I still haven't heard from either of the students who didn't turn in a paper.  Argh.

But I've made other progress!

1.  Grade 12 more papers.
2.  Reread Faustus for class on the Monday after break.
3.  Reread Reservation Blues for the Wednesday after break.  (yep, conflicted!)
4.  Reread "Yellow Woman" for the Monday after break.
5.  Write the next assignment sheet for the first year writing class.
6.  Clean up the garage (mostly sweeping at this point).  Move the kayak up out of storage, if I can get some help.
7.  Read Sing for your Life, which a friend lent me.  I wasn't as impressed by the writing as my friend was.
8.  Red up my campus office.  (The clutter bothers me!)
9.  Practice violin every day!
10.  Get out and ride my bike!
11.  Put up art in the living room.
12.  Do some birding!
13.  Start drafting the paper I worked on at the British Library.
14.  Clean up the house as I can (as the painting gets done).
15.  Put fishing line on birdhouses
16.  Cut a branch from one of the pine trees.
17.  Meet with person from the campus teaching center about a project.
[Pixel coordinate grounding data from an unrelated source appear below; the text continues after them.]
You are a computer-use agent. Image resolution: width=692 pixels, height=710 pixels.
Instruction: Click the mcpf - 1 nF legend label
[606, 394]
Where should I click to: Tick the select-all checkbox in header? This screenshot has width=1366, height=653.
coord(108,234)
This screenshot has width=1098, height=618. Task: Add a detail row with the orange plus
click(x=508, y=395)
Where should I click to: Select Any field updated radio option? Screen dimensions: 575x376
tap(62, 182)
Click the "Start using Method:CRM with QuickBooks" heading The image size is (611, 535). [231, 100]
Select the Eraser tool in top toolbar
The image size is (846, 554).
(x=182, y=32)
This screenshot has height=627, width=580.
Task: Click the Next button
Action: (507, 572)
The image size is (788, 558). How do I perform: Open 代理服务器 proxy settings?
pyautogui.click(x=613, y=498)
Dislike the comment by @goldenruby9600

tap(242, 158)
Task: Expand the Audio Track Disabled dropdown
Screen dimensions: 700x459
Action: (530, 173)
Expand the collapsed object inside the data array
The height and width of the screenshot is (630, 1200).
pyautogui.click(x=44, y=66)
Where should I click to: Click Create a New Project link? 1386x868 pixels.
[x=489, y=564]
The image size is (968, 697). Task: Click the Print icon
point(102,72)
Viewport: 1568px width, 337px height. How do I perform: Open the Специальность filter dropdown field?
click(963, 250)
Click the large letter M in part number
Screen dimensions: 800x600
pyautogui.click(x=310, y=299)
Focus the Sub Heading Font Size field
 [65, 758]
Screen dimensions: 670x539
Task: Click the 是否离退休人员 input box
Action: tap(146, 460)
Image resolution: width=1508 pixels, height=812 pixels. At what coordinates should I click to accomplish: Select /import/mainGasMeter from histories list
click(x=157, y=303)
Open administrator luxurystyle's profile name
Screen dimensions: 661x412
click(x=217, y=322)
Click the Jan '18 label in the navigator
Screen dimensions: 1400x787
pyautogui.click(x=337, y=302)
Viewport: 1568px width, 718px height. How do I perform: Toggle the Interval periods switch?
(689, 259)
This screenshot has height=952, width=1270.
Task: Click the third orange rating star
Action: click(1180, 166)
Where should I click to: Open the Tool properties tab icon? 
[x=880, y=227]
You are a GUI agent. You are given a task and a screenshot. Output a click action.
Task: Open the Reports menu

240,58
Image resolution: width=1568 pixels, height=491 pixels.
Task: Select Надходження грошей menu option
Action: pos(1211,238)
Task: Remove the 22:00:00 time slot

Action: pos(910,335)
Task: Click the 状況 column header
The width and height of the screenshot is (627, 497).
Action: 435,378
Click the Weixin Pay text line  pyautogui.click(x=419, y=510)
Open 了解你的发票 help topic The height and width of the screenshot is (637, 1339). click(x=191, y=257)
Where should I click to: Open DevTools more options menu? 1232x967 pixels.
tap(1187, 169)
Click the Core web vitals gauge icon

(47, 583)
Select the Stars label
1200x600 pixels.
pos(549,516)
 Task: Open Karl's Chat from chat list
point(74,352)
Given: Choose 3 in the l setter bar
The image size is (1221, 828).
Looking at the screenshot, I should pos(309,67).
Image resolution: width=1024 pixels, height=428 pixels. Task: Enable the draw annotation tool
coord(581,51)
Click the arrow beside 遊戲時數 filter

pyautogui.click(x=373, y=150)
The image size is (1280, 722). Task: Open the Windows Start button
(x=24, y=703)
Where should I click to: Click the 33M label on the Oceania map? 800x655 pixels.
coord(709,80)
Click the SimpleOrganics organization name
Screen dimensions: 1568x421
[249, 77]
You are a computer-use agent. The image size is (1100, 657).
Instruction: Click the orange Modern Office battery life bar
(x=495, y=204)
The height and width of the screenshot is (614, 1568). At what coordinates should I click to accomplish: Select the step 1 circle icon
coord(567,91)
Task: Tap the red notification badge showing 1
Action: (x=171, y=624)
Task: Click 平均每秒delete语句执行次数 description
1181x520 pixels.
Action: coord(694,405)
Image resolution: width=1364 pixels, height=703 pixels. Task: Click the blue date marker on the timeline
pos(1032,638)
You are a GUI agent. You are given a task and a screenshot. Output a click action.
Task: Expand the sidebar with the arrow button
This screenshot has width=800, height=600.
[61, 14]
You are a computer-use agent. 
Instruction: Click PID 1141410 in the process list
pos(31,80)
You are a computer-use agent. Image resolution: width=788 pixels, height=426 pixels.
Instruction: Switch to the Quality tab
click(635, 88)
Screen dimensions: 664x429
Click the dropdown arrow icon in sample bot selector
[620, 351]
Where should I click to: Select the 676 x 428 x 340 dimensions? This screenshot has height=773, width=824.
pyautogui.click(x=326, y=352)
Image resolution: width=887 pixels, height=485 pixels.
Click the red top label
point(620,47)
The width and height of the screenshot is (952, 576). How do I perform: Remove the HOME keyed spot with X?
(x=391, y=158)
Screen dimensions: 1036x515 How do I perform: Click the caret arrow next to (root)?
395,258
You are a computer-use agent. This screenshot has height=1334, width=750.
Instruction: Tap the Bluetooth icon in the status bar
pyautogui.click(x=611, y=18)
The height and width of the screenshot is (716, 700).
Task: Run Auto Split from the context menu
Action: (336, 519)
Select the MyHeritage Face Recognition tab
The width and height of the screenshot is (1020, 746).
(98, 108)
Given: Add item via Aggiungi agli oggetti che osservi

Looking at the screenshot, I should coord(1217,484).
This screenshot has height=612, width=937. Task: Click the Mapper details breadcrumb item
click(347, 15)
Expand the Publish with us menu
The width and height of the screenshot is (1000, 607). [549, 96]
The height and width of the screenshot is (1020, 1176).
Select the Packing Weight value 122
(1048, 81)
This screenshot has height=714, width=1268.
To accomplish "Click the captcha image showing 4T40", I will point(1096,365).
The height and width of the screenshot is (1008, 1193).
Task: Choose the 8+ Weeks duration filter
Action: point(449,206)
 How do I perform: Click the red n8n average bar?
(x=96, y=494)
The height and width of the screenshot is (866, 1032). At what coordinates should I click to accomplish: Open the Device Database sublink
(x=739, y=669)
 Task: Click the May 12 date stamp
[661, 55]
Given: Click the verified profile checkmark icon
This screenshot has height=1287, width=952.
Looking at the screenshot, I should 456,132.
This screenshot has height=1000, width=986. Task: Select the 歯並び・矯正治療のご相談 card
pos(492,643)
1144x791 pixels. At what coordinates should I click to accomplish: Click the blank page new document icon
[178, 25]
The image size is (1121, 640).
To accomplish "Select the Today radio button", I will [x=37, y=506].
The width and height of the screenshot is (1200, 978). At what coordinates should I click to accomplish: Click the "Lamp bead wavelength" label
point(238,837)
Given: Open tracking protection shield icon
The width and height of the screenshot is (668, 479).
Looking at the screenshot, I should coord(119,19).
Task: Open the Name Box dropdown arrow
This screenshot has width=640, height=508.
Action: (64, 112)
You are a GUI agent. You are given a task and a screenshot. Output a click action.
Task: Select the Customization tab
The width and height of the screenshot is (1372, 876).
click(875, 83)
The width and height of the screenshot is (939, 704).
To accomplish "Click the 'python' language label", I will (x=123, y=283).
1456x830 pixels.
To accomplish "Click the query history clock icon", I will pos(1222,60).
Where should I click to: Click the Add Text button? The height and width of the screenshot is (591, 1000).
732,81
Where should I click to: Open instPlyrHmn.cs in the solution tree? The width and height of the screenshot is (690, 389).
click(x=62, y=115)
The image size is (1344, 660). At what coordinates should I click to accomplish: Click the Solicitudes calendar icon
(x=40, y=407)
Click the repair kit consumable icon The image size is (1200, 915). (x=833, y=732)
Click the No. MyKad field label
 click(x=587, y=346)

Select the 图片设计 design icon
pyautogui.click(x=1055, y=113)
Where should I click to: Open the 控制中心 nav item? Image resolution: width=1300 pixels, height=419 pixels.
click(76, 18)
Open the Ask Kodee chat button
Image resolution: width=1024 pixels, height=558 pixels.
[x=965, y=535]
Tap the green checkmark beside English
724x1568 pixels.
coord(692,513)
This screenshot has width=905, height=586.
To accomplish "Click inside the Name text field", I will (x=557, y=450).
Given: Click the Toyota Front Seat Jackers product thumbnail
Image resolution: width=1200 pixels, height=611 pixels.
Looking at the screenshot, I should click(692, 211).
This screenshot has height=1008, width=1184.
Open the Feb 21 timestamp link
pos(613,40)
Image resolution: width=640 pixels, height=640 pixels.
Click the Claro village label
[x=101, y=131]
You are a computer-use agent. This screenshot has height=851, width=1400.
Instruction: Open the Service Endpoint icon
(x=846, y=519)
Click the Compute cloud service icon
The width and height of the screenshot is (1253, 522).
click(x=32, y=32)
I've been slowly reconstituting parts of the house as the paint dries.  I'm loving the colors!

The meeting (17) went well.  

Our campus is doing a three level social justice/inclusivity thing.  The first level was that everyone had to do a PoS stupid computer module thingy.

The second level involves having a variety of workshops and such on different aspects of social justice/inclusivity.  And the third level involves completing ten of those workshops and doing a project over three years.  I've now done five of the workshops, including the first, which I blogged about.  So the meeting was to learn about project ideas.

The person who came to talk with me is a prof from a very different field, but she's good.  So, she showed me some information, and we started talking about ideas, and she wondered about content in my classes, so I explained that I already teach an Intro to Lit course that's all Writers of Color (well, one might not consider herself a person of color, but she'd be thought of that way by most USians).  And I've taught a Critical Race Theory and Early Modern Lit course, and so on.  And she said she thought I was already way ahead of the game.  I think I'm pretty in line with my department colleagues, though.  

Anyway, it turns out the project doesn't have to be massive, so I should be able to do it in a reasonable way.

In sad news, I found a dead female Common Redpoll today.  I was out cleaning up doggy land mines with my neighbors' dog, who is my guest while her family is away, and she sniffed at something in a way that caught my attention, and then decided she wasn't interested, and it was a dead bird.  It was under a tree, so it wasn't a reflective glass collision, I don't think.  But there was nothing obvious, and it wasn't the work of a predator.  So I don't know.  It did make me a bit sad, though.

I've been feeding a lot this winter, mostly because I've got 20-30 Common Redpolls in a mixed flock with some American Goldfinches, and I think, one or two Pine Siskins.  But this bird didn't seem to have that eye problem that House Finches sometimes get.  Or anything else obvious, except that it was dead.  

Speaking of House Finches.  They're back!  I've been seeing a couple visiting the feeder, but not with the mixed flock.  And they're quite a bit bigger, too.  American Robins are way more visible this week, too.